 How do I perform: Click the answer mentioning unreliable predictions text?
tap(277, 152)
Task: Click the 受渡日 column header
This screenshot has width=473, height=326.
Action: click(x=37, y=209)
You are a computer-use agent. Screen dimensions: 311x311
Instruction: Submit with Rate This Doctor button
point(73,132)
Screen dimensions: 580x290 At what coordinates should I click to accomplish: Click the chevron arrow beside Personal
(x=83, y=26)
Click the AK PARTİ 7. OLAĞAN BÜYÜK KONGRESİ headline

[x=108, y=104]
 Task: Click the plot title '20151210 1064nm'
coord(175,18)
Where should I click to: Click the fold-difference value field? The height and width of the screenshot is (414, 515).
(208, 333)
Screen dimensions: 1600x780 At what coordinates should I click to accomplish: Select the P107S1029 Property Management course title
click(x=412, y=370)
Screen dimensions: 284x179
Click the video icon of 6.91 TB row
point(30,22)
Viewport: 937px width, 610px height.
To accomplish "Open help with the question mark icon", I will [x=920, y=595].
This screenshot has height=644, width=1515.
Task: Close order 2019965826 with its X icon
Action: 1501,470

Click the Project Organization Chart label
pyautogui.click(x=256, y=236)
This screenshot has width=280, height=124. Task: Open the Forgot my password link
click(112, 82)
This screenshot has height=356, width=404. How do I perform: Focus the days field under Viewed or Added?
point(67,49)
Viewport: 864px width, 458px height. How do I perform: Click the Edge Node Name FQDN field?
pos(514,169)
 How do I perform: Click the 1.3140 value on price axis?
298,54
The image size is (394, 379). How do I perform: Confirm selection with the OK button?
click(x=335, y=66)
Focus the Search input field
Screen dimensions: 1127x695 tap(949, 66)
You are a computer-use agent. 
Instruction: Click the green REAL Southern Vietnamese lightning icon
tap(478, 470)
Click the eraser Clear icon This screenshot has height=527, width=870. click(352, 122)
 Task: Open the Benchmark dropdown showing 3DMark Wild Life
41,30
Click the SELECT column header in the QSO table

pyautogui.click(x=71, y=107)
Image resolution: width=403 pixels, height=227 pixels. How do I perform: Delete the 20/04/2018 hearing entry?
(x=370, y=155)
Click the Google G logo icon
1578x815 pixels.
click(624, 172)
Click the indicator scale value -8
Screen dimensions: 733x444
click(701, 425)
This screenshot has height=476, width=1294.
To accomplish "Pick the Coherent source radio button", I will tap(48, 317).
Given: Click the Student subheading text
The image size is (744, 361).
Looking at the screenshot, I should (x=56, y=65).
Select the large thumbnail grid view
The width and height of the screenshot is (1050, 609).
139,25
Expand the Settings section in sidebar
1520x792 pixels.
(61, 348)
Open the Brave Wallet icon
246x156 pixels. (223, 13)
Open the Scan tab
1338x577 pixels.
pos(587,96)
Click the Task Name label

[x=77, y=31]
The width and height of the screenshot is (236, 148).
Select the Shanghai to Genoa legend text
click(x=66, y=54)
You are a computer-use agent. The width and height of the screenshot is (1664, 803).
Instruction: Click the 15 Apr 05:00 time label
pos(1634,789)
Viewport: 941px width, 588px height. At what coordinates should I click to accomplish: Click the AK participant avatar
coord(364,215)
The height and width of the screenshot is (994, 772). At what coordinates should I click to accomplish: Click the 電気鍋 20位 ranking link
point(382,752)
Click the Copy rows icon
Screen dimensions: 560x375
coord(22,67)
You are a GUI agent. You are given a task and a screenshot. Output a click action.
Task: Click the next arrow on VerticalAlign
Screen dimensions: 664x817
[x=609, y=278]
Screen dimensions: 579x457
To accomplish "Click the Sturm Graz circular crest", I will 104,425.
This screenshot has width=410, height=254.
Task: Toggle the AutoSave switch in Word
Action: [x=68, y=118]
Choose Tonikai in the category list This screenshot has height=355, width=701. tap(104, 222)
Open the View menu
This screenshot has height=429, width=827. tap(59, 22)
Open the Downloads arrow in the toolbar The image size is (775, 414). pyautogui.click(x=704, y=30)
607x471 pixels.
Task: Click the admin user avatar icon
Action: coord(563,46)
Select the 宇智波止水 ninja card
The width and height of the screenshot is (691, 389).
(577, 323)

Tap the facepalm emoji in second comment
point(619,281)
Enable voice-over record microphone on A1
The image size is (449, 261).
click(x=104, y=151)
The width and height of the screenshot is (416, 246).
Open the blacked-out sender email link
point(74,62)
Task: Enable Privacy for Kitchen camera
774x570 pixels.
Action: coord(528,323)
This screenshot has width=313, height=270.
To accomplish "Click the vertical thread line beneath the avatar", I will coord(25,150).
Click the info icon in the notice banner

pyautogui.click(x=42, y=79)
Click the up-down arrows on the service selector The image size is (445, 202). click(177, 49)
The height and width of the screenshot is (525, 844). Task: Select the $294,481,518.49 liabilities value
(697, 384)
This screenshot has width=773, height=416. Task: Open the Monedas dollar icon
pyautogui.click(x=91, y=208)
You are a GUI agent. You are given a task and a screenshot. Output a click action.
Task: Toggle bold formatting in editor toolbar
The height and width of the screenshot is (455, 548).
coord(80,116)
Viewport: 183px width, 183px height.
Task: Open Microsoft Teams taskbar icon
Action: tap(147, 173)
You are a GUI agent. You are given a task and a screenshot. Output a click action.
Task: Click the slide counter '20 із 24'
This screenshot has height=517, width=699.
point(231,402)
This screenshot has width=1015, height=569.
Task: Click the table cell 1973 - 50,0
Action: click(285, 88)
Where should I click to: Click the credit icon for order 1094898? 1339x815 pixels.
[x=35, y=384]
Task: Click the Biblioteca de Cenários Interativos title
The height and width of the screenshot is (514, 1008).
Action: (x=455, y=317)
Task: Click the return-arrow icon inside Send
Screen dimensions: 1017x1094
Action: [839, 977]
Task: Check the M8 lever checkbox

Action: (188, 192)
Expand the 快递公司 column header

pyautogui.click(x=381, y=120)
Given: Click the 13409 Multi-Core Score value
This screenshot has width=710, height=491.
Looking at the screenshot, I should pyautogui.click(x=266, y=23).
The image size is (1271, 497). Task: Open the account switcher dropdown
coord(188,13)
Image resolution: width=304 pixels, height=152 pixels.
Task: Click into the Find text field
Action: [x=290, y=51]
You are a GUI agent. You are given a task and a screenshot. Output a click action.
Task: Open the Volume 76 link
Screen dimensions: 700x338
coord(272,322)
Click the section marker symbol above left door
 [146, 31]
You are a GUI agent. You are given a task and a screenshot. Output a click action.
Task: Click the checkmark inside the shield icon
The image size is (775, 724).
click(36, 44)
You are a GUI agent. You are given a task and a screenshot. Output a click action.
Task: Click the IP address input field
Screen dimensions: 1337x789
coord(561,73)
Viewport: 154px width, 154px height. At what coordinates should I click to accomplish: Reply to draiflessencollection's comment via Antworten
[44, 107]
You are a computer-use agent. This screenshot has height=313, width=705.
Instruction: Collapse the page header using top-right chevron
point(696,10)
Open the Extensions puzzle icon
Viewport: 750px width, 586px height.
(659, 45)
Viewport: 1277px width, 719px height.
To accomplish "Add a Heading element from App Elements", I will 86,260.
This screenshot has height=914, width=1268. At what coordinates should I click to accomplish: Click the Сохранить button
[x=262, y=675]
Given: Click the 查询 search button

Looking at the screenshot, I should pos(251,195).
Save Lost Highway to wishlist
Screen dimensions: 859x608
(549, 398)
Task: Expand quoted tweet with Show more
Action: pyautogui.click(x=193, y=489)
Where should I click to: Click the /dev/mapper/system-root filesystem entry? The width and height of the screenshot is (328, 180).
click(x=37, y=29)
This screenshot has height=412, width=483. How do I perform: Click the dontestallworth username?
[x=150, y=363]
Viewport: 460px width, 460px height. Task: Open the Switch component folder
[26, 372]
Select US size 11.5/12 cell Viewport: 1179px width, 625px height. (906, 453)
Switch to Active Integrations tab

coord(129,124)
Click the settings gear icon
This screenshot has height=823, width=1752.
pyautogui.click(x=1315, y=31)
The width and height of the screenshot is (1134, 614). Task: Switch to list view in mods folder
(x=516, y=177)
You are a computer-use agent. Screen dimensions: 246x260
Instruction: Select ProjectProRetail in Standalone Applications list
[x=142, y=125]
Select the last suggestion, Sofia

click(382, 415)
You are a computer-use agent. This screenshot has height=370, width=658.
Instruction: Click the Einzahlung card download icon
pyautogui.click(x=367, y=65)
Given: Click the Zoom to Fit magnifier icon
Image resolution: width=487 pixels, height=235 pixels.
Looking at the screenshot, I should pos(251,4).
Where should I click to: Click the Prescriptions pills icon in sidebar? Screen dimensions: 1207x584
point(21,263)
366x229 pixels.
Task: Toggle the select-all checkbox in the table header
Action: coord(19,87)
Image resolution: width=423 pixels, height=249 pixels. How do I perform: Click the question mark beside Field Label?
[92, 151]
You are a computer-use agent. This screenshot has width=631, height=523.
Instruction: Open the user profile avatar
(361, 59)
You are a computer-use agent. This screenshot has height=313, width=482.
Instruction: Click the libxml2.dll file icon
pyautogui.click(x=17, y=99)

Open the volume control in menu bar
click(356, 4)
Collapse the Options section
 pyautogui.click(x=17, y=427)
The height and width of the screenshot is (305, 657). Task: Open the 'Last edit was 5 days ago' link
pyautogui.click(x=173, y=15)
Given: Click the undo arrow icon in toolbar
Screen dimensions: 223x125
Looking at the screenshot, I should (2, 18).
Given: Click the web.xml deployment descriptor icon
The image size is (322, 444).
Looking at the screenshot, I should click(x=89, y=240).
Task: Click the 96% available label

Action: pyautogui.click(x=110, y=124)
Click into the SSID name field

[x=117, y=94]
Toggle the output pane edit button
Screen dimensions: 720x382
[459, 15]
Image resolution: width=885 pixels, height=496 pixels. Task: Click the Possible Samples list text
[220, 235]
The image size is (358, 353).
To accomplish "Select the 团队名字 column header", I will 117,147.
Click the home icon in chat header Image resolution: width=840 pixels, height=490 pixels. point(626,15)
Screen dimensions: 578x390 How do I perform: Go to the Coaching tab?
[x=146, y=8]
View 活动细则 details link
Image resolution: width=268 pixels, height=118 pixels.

### PROBLEM DETAILS
List, from the entries above, every line in which the word "computer" shows up.

### WORKED SOLUTION
You are a computer-use agent. Screen dimensions: 311x311
You are a computer-use agent. 
You are a computer-use agent. The width and height of the screenshot is (1664, 803).
You are a computer-use agent. This screenshot has height=313, width=705.
You are a computer-use agent. Screen dimensions: 246x260
You are a computer-use agent. This screenshot has height=370, width=658.
You are a computer-use agent. This screenshot has width=631, height=523.
You are a computer-use agent. This screenshot has height=313, width=482.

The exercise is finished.